#### [Sayfa]
.....
'ONE MINUTES'İN SONU
Sıfıra sıfır, elde var sıfır!
Dışarıdan bakılınca, sanki 'sıfır noktası'na geri dönülmüş gibi bir durum var.
Ama öyle değil tabii...
Biz 'sıfır'ları sayarken, onlar binleri, milyonları, milyarları hesap ediyor çünkü...
Bu işler bize göre değil. Hiç meram anlamıyoruz, kendimizi 'özne' saydıracağız diye dövünüyoruz.
Oysa biz kim, 'başrol' oynamak kim?
Suyu sen yöneteceksin ha!
Hangi suyu?
Anamur Suyu'nu mu?
Zor yönetirsin!
***
'Sıfır noktası'na geri dönüyor Türkiye ile İsrail.
Duydunuz değil mi?
2010 yılındaki Mavi Marmara baskını ve sonrasında oluşan gergin tablo şimdi yeniden bir 'balayı'na dönüşmek üzere...
Denklemin iki tarafında birşeyler değişti demek ki...
Ne değişti?
Çok şey!
Türkiye kendi komşularıyla sürtüşe sürtüşe 'sıfır komşu' ile kalakaldı.
Kalktı bir de Putin ile dalaştı, enerji açığının ne olacağını ya hesaplayamadı, yahut bizim aklımızın kesmediği bir hesabı vardı.
Şimdi gaz arıyor.
Eh, İsrail'de de gaz var, etrafında onu alacak tek bir ülke yok.
.....
#### [Gösterilen materyal]
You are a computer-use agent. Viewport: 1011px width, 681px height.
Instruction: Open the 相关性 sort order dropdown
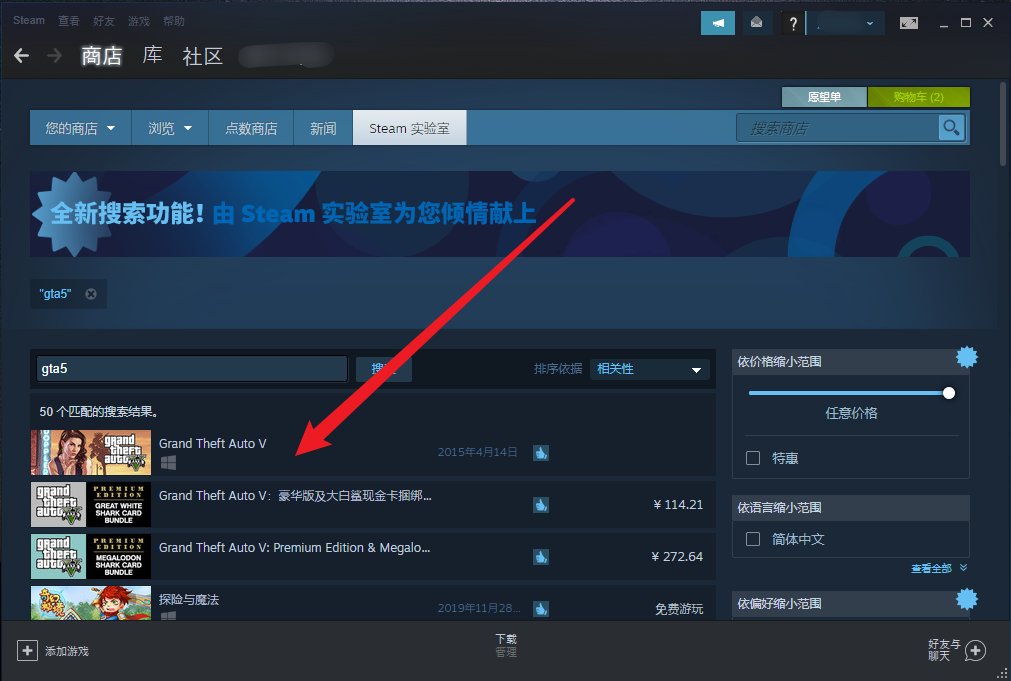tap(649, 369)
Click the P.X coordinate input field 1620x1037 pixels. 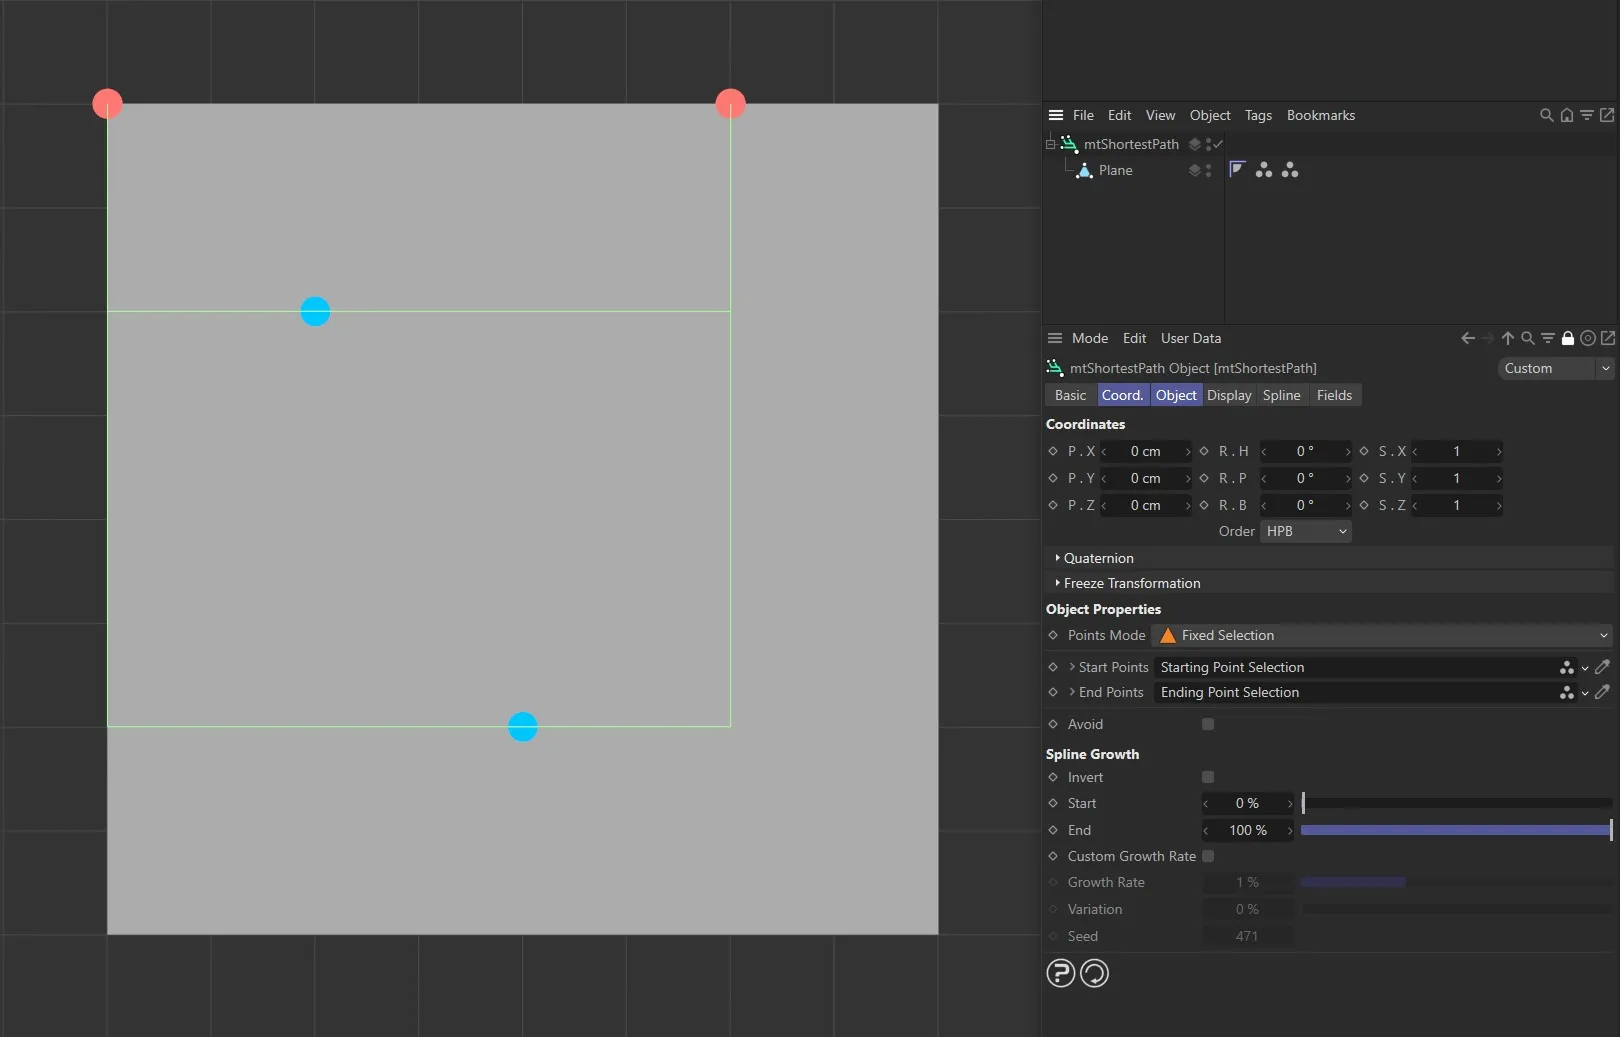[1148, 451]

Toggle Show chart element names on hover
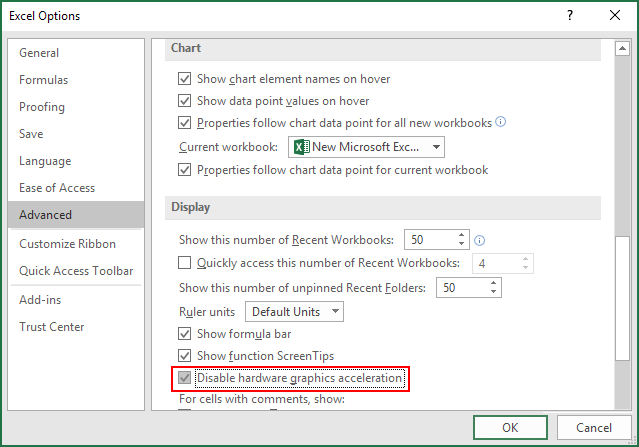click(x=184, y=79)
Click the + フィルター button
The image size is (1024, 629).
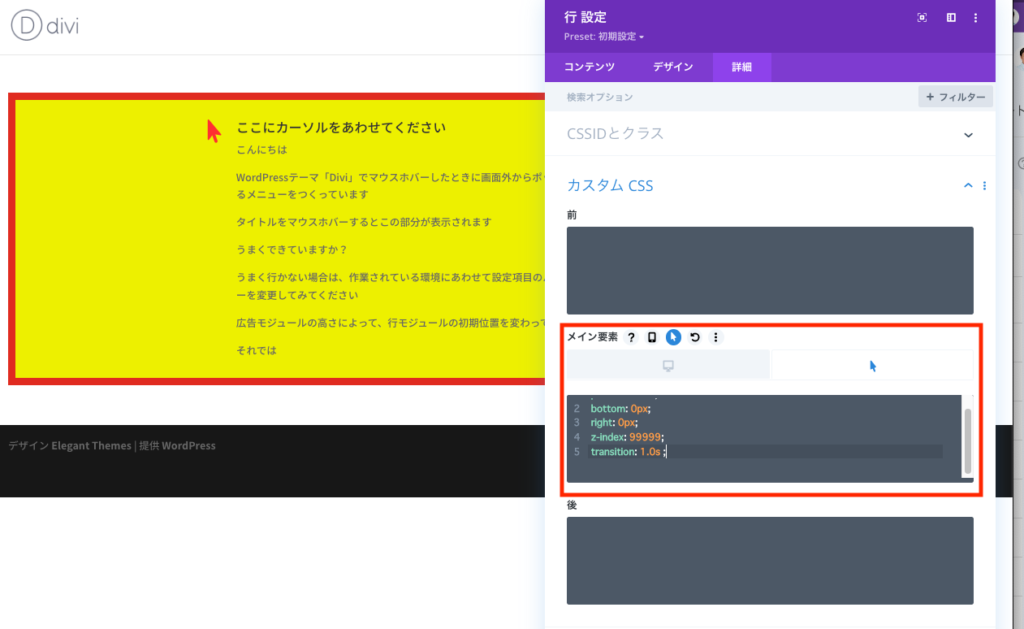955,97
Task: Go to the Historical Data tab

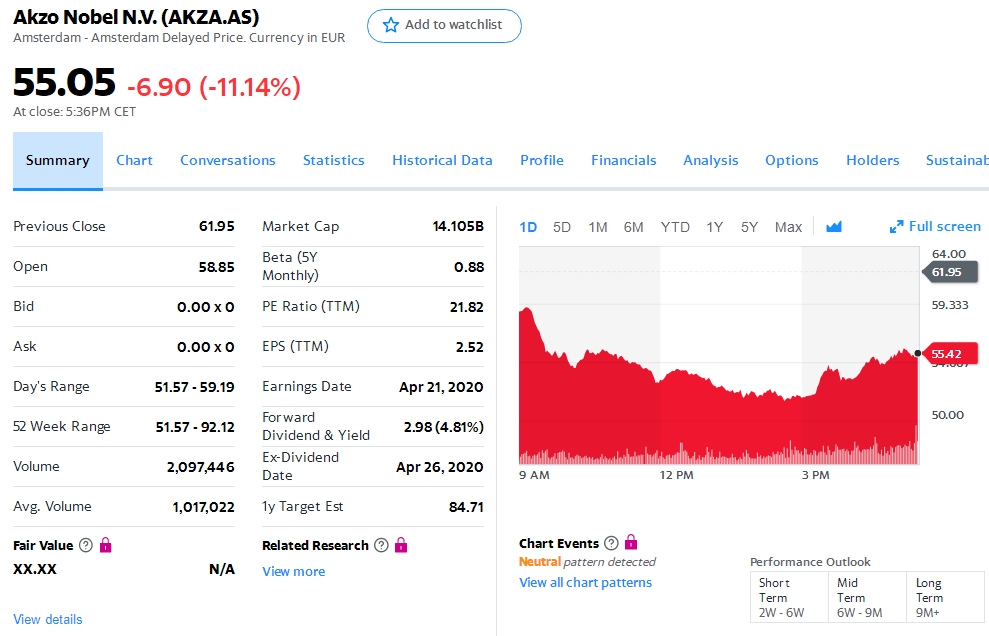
.....
#### [Görevler]
(a) Türkiye-İsrail yazısındaki "Bu işler bize" ifadesinden "Anamur Suyu'nu mu?" ifadesine kadar (bu ifade de dahil) olan bölümü hiç değiştirmeden yeniden yazın.
(b) Türkiye-İsrail yazısı, 2010 yılındaki hangi baskından söz ediyor?
Bu materyal başka bir kaynaktan alınmıştır.

#### [Görev yanıtları]
(a)
Bu işler bize göre değil. Hiç meram anlamıyoruz, kendimizi 'özne' saydıracağız diye dövünüyoruz.
Oysa biz kim, 'başrol' oynamak kim?
Suyu sen yöneteceksin ha!
Hangi suyu?
Anamur Suyu'nu mu?

(b) Mavi Marmara baskınından.